OBJECTIVE A: Using the article about McArthur Wheeler, explain why Wheeler was confident that lemon juice would keep his face off the bank cameras.

UNTOLD · Mind · NO. M01

The Man Who Wore the Juice

A famous psychology finding has been misread for two decades — the truth is quieter and more uncomfortable.

Share
The Man Who Wore the Juice

On the afternoon of January 6, 1995, a heavyset man named McArthur Wheeler walked into the Mellon Bank in Pittsburgh, pointed a gun at the teller, and walked out with cash. An hour later, he did it again at a second branch a few miles away. He wore no mask. He made no attempt to dodge the security cameras. He smiled, in fact, at one of them.

The footage played on the local eleven o’clock news. By midnight, tipsters had named him. By morning, police were at his door. When officers showed Wheeler the surveillance still, he stared at it with the expression of a man whose physics had just betrayed him.

“But I wore the juice,” he told them.1

Wheeler, it emerged, had soaked his face in lemon juice before each robbery. He had heard somewhere — perhaps a misremembered chemistry-class anecdote about invisible ink — that lemon juice could render skin invisible to camera film. He had even tested the theory in his kitchen, snapping a Polaroid of himself. The photo had come back blank, which he took as proof. The likelier explanation, investigators concluded, was that he had pointed the camera at the ceiling.

The story is funny in the way that all confident misunderstandings are funny, and it would have stayed a local curio if a Cornell psychologist named David Dunning had not read about it in the 1996 World Almanac. Dunning was at that moment circling a question he could not quite articulate: why did some people seem to be so spectacularly certain about things they clearly did not understand? Wheeler offered him a beginning. He photocopied the article, handed it to a graduate student named Justin Kruger, and said something to the effect of: there’s a pattern here.

What followed was an experiment, a paper, an internet meme, a misreading, and — eventually — a slow scientific correction that almost nobody outside of academic psychology has noticed. The Dunning-Kruger Effect, as the world now uses the phrase, is not what David Dunning and Justin Kruger found. The thing they did find is stranger, smaller, and more useful.

GIVEN INFORMATION:
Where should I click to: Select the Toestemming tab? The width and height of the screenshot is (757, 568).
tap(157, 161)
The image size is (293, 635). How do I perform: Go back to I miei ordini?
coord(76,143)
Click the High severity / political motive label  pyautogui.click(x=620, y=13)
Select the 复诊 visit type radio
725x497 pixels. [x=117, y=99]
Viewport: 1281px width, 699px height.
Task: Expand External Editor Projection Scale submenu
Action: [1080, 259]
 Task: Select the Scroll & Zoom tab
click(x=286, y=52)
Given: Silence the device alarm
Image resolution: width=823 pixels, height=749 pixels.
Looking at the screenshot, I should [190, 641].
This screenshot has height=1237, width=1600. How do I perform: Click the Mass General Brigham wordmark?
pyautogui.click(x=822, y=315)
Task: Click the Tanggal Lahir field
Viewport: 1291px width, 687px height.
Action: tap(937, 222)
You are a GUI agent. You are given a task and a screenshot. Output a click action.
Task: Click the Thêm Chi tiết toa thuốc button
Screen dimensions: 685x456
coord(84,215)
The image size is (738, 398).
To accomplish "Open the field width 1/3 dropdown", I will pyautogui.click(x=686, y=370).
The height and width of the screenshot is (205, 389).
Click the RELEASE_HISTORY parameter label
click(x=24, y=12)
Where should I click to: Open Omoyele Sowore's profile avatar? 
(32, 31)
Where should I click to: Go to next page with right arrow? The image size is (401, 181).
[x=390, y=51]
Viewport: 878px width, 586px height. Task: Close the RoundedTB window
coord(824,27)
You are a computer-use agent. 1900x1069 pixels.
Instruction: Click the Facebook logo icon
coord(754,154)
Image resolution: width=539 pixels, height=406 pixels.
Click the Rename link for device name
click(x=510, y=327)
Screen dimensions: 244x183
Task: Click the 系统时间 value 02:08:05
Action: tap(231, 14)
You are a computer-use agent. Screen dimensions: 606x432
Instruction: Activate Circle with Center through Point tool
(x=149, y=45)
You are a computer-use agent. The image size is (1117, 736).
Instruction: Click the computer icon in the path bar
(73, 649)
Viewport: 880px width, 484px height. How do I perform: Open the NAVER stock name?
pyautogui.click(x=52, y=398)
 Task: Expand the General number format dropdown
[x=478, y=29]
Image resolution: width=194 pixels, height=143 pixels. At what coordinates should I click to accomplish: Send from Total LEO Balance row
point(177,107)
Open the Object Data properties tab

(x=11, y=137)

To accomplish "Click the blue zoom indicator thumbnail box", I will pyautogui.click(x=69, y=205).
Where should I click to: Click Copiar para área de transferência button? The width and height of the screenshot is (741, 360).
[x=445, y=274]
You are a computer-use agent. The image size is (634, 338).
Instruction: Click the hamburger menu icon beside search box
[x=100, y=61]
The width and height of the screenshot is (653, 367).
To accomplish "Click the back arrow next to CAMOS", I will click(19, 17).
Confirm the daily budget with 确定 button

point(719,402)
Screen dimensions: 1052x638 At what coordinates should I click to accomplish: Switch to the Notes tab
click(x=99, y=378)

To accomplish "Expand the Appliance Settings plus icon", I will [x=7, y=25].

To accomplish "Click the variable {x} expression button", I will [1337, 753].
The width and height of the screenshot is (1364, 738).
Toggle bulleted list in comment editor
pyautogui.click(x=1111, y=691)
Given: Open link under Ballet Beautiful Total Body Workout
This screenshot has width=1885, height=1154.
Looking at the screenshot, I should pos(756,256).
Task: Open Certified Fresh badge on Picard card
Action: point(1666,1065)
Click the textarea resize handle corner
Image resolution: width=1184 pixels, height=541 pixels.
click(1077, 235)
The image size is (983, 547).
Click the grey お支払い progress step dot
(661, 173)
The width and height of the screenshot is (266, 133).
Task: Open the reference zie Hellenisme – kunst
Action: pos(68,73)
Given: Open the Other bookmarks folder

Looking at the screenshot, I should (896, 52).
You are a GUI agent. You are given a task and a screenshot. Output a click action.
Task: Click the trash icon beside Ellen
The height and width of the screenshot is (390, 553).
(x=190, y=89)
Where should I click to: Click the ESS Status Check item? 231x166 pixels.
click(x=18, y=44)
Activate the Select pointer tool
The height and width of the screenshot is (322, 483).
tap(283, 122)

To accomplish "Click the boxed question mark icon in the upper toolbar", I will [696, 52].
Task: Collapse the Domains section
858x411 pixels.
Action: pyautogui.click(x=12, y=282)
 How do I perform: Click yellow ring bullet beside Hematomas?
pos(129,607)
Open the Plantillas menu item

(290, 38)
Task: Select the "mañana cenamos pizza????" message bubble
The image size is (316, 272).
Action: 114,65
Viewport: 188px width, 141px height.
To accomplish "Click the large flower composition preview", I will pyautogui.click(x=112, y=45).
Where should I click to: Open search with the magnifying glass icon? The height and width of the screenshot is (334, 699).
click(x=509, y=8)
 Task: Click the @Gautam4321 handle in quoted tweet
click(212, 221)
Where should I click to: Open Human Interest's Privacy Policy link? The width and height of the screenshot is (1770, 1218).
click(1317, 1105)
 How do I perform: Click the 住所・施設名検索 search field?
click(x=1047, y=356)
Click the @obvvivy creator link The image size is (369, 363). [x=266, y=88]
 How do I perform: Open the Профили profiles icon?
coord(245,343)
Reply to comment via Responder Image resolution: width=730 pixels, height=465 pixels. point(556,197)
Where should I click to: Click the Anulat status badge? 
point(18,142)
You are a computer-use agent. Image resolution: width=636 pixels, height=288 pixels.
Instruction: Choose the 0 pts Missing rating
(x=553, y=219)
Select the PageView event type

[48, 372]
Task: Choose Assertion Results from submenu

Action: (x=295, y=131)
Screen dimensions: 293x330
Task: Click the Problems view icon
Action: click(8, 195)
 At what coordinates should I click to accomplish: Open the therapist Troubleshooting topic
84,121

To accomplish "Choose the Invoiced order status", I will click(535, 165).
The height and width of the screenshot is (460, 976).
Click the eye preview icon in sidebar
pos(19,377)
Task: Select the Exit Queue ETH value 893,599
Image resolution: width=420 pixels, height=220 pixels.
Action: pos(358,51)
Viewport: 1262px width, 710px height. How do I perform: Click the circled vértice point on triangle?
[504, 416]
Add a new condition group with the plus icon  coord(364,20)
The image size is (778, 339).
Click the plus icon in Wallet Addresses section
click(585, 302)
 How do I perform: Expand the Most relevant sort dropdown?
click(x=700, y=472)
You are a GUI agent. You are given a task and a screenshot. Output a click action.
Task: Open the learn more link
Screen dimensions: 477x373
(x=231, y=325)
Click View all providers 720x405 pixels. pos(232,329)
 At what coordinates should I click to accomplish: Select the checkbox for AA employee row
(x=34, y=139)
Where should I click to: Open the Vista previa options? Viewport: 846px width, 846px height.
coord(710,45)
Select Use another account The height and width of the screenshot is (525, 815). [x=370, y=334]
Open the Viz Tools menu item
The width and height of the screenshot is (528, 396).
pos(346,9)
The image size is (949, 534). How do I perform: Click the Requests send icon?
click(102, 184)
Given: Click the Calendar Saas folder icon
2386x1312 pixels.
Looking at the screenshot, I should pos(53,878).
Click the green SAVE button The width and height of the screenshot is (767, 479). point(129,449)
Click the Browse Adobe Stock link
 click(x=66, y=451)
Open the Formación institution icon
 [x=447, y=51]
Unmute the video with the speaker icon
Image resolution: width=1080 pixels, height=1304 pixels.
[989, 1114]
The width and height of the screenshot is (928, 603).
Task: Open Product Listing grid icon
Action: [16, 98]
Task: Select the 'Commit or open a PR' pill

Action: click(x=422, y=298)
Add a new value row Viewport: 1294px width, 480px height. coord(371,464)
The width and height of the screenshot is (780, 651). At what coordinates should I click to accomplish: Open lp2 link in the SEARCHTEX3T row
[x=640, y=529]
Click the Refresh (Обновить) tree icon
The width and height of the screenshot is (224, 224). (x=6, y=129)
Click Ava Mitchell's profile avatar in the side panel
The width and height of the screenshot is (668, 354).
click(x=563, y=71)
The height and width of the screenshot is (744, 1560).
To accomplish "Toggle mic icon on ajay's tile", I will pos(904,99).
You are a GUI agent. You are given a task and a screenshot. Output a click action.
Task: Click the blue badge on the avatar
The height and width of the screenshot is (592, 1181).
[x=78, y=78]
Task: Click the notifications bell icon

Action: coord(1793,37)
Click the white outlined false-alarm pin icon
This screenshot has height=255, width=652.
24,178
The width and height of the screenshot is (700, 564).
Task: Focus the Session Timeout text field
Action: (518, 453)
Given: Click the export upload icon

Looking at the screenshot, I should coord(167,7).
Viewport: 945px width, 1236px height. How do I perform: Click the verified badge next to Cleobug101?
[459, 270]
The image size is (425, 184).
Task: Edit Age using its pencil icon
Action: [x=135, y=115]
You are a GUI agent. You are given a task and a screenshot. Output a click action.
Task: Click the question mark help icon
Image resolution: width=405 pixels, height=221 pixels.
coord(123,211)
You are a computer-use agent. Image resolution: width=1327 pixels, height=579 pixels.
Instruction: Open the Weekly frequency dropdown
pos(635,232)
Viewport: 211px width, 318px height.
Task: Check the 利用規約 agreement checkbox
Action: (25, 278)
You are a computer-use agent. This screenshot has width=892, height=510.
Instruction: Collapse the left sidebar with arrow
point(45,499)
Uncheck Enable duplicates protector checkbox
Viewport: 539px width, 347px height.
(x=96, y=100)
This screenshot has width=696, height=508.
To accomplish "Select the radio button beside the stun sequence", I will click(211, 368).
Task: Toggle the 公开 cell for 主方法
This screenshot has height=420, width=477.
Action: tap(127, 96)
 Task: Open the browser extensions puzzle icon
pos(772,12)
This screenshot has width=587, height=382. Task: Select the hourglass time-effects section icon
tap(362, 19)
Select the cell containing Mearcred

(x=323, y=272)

OBJECTIVE B: Repeat everything in the rows from the line containing "Task: Choose Assertion Results from submenu" down to the line containing "will click(535, 165).".

WORKED ANSWER A: He had heard that lemon juice could make skin invisible to camera film, and he tested the idea by snapping a Polaroid of himself in his kitchen. The photo came back blank, and he took that as proof.

WORKED ANSWER B:
Task: Choose Assertion Results from submenu

Action: (x=295, y=131)
Screen dimensions: 293x330
Task: Click the Problems view icon
Action: click(8, 195)
 At what coordinates should I click to accomplish: Open the therapist Troubleshooting topic
84,121

To accomplish "Choose the Invoiced order status", I will click(535, 165).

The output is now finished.